Mircea Eliade: Gnose e Gnosticismo

Em sua imensa obra sobre o mito e as tradições religiosas da humanidade, o historiador das religiões Mircea Eliade, legou inúmeras referências à tradição gnóstica, as quais serão inseridas nesta página, a começar por esta definição constante do dicionário das religiões que elaborou com Ioan Couliano.

Breve apresentação de Mircea Eliade e Ioan Couliano

O gnosticismo é uma religião que se manifesta nos primórdios da era cristã, sob a forma de numerosas correntes separadas que divergem por vezes entre si. É típico do gnosticismo utilizar dois mitos pertencentes na maior parte das vezes ao dualismo mitigado: o da mulher-Trickster, a deusa celeste Sofia que causa este ou aquele desastre ou inconveniente que terá como consequência a criação do mundo; e o de um Trickster macho, aborto de Sofia, que fabrica o mundo a partir, quer de uma substância ignóbil chamada «água» (Gen. 1,6), quer de detritos ou sonhos vindos lá do alto, do verdadeiro Deus. O demiurgo do mundo identifica-se em geral ao Deus do Antigo Testamento. Ele só não é francamente mau em algumas das passagens; ele é ignorante e orgulhoso, «louco», numa série de textos em língua copra que figuram entre as coleções de papiros gnósticos tendo a mais importante sido encontrada em Evangelho de Tomé no Alto Egipto, em 1945. Nos testemunhos resultantes da gnose de Valentino (fl. 140-150), o demiurgo ignorante arrepende-se e desculpa-se-lhe o facto de ter criado o mundo.
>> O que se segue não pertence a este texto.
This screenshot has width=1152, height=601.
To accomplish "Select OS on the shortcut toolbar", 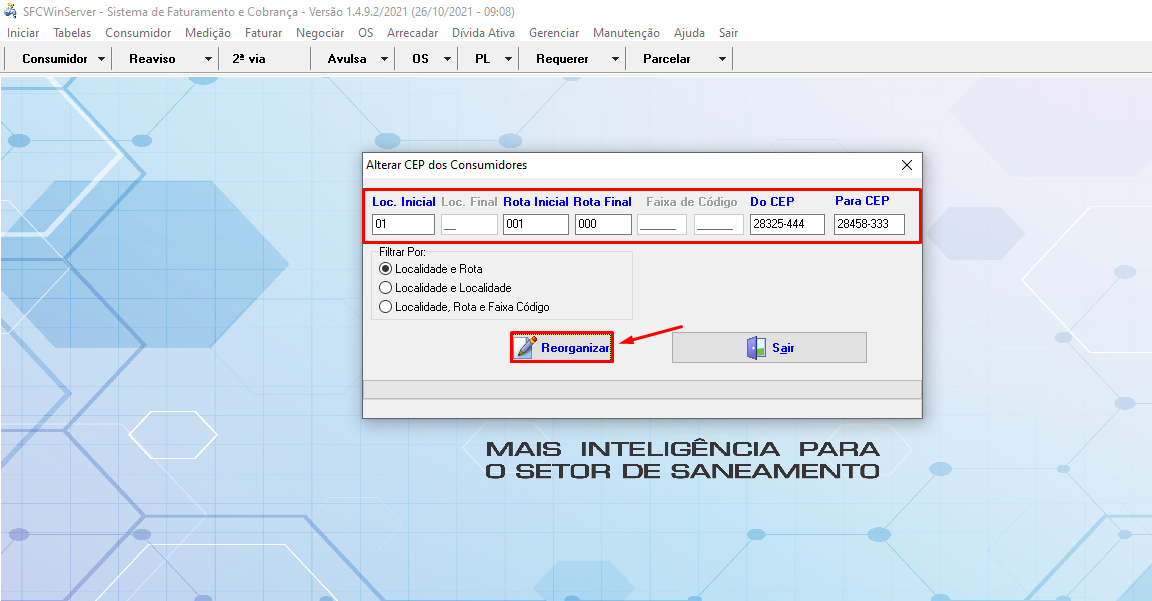I will point(421,58).

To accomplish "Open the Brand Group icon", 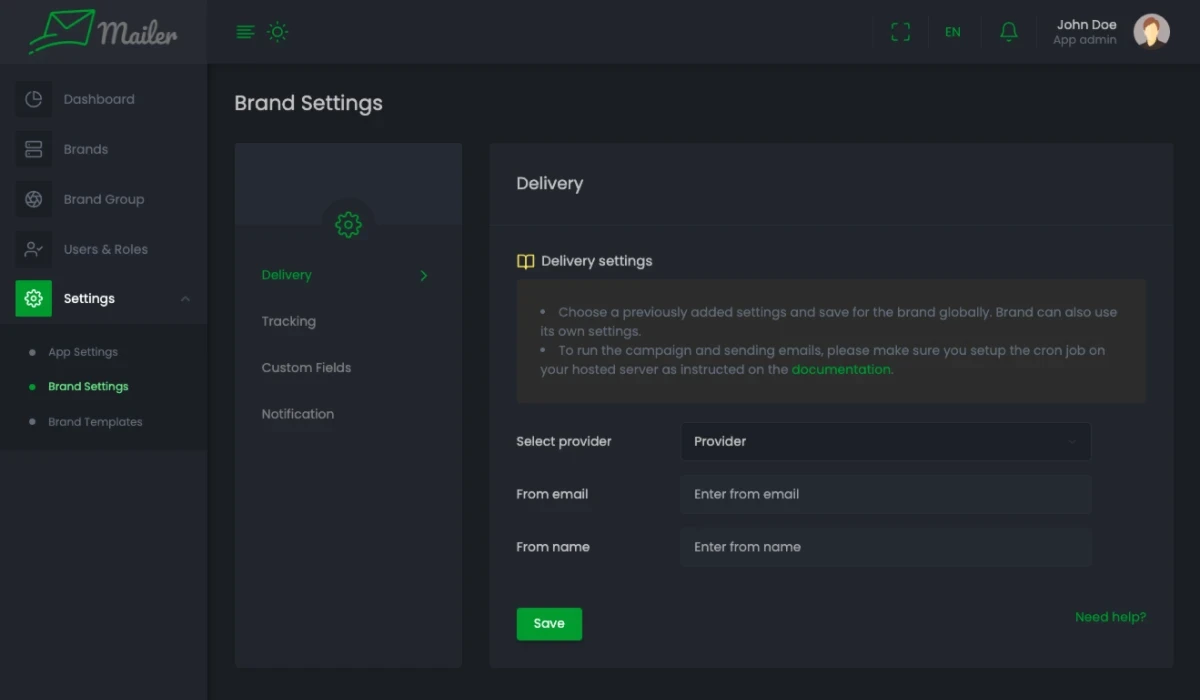I will point(34,199).
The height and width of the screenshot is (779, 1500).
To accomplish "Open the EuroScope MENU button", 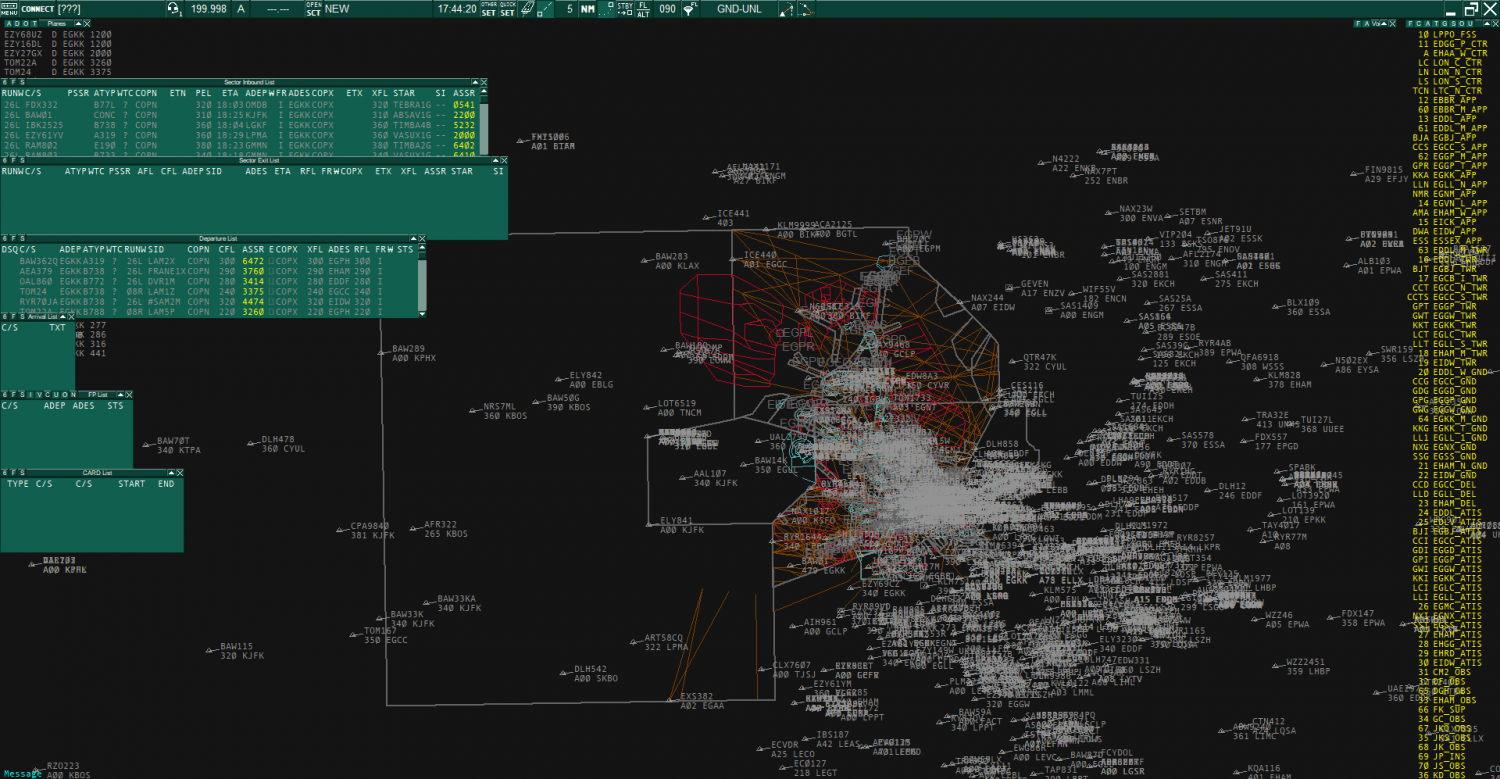I will 9,9.
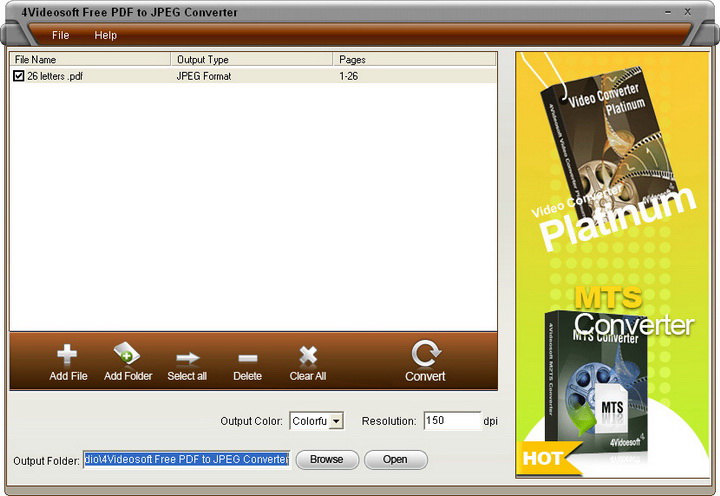Click the Output Folder path field
The image size is (720, 496).
pos(186,459)
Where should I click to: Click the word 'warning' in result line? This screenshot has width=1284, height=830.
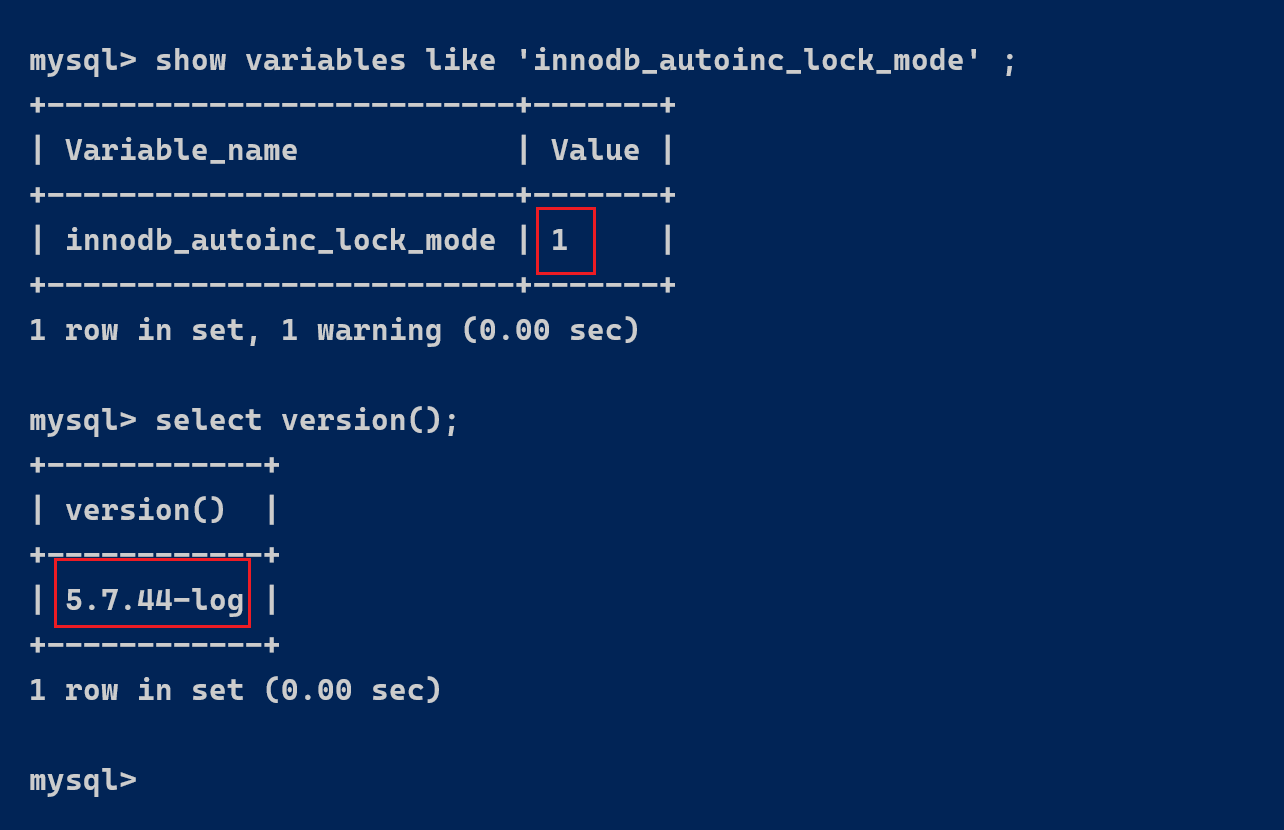point(379,331)
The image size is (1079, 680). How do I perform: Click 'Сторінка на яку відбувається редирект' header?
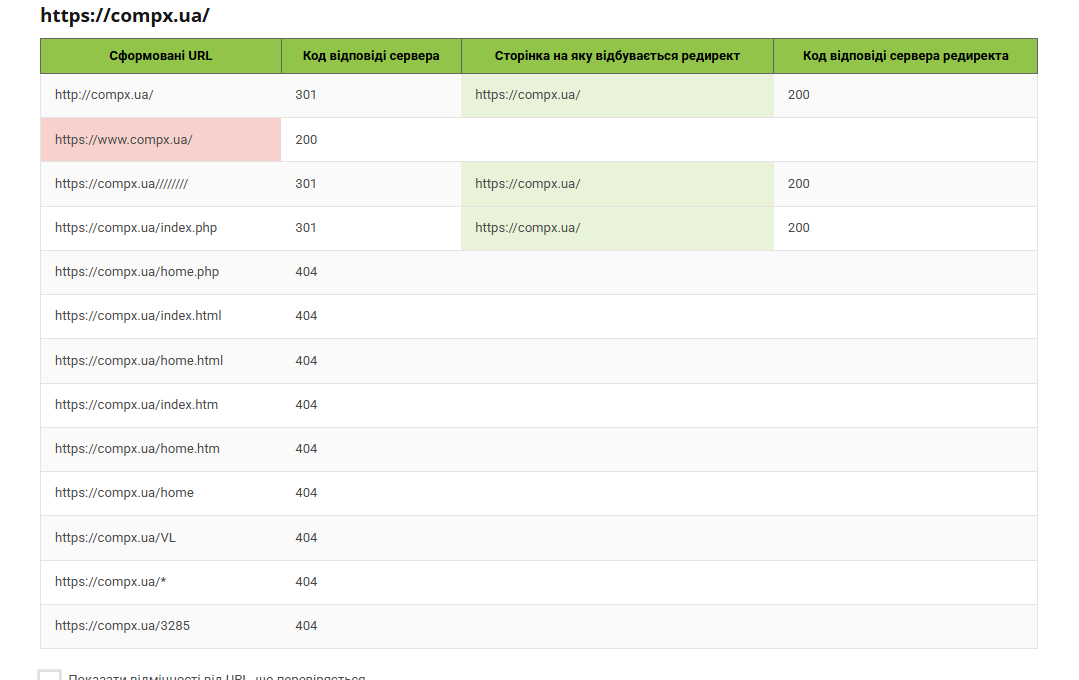(617, 56)
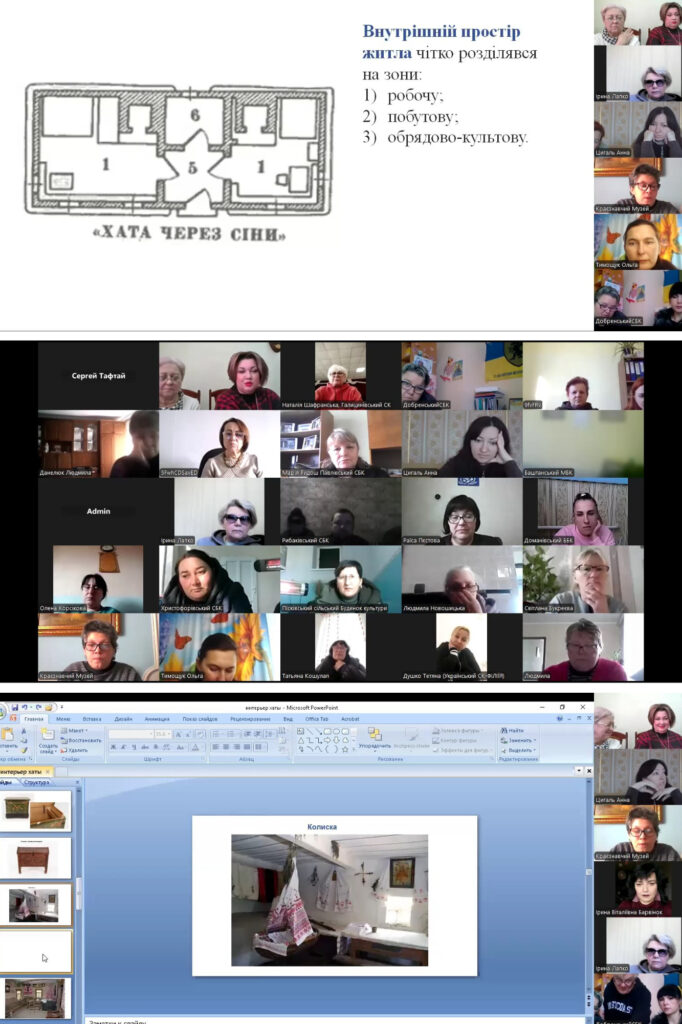682x1024 pixels.
Task: Click the Колиска cradle photo on the slide
Action: click(x=329, y=900)
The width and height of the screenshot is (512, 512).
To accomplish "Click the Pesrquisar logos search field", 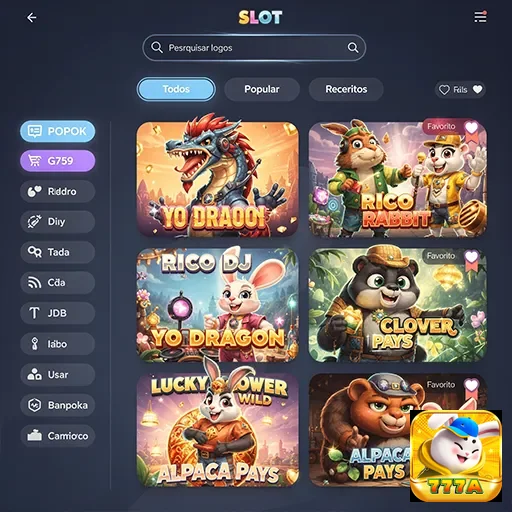I will click(254, 48).
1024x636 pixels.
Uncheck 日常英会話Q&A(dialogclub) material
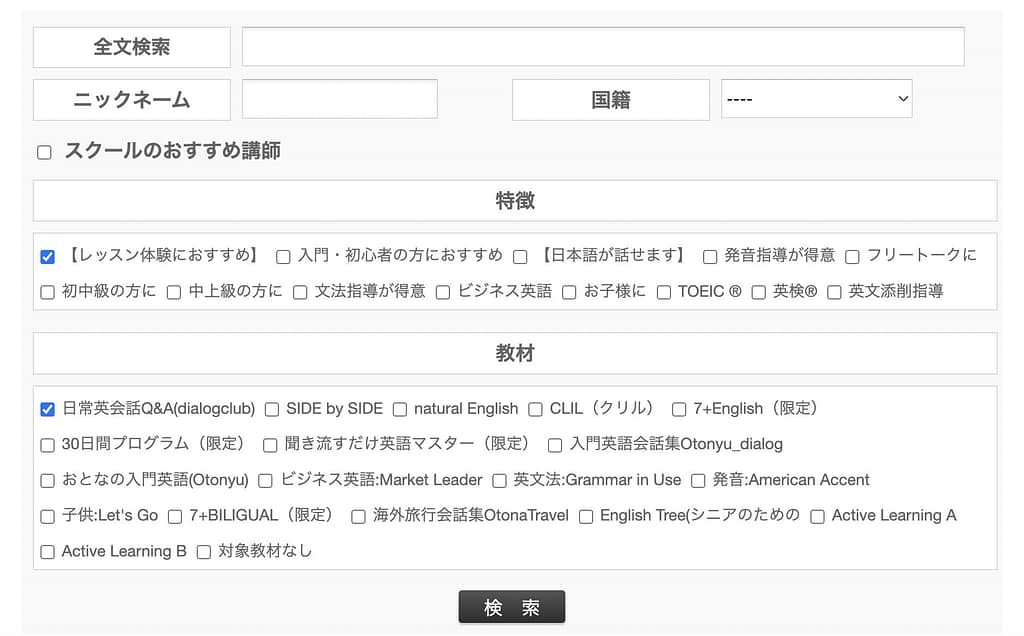point(46,409)
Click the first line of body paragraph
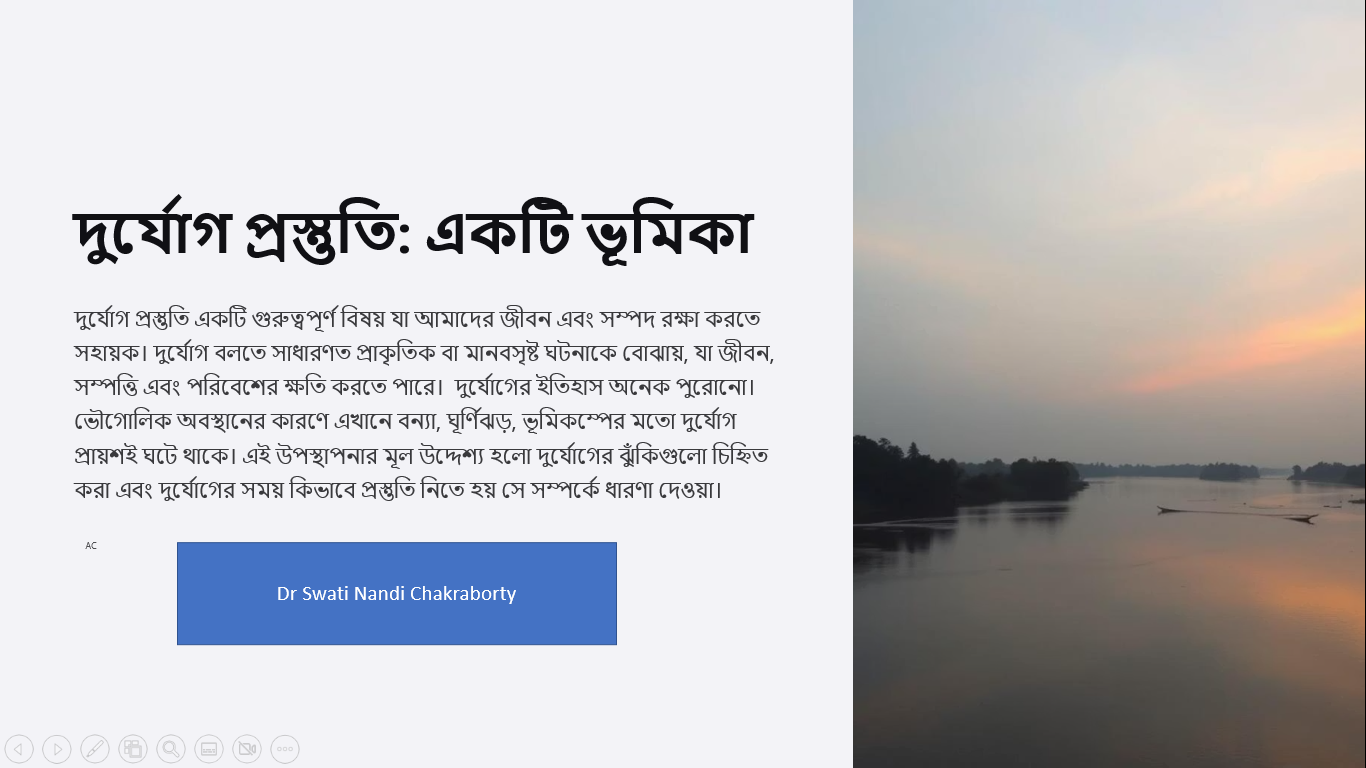This screenshot has height=768, width=1366. (x=417, y=319)
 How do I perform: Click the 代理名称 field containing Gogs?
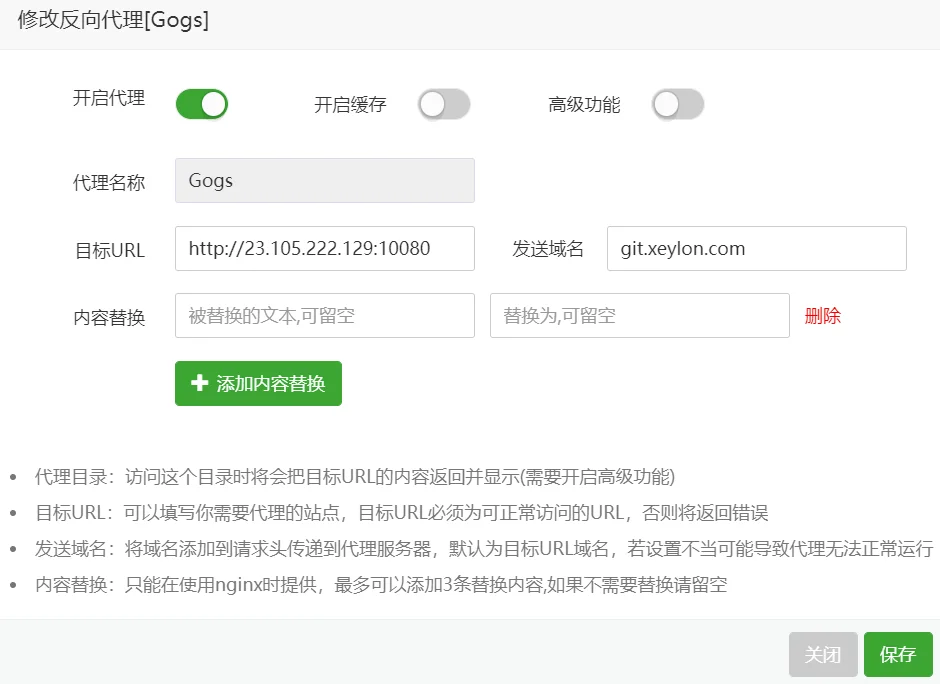point(324,181)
No panorama das ideias da época, o gnosticismo é revolucionário ao contradizer os dois princípios enunciados quer pela Bíblia quer por Platão: o princípio da inteligência ecossistêmica, segundo o qual a criação do mundo teve uma causa inteligente e bem intencionada, e o princípio antrópico, que afirma que este mundo foi criado pelo tipo de ser humano que aqui se encontra e que este ser humano foi criado por este mundo. Pelo contrário, o gnosticismo afirma que o demiurgo do mundo é ignorante, que o mundo é, por consequência, mau, e que o homem é superior ao mundo por possuir uma centelha do espírito do Pai distante e bom das gerações divinas. Evadir-se do cosmos será então o objetivo do gnóstico.

O gnosticismo utiliza a maior parte das vezes conceitos cristãos e o seu salvador chama-se na maior parte dos casos Jesus Cristo. Ele tem a função de revelar ao crente a existência da centelha de espírito presente na sua alma, gnose eterna que lhe permitirá regressar à sua origem hipercósmica. Jesus Cristo não tem, em geral, corpo físico (cristologia doceta) e logo, não pode realmente sofrer e morrer na cruz. As interpretações variam enormemente, mas em determinados casos é outro o crucificado (Simão de Cirene) e o verdadeiro salvador fica a rir-se à sombra da cruz. Este sorriso trocista de Cristo, segundo o demiurgo e seus acólitos, representa sem dúvida um traço que não se liga com os Evangelhos.
Verbete do Dicionário das Religiões, Mircea Eliade e Ioan Couliano. Dom Quixote, Portugal.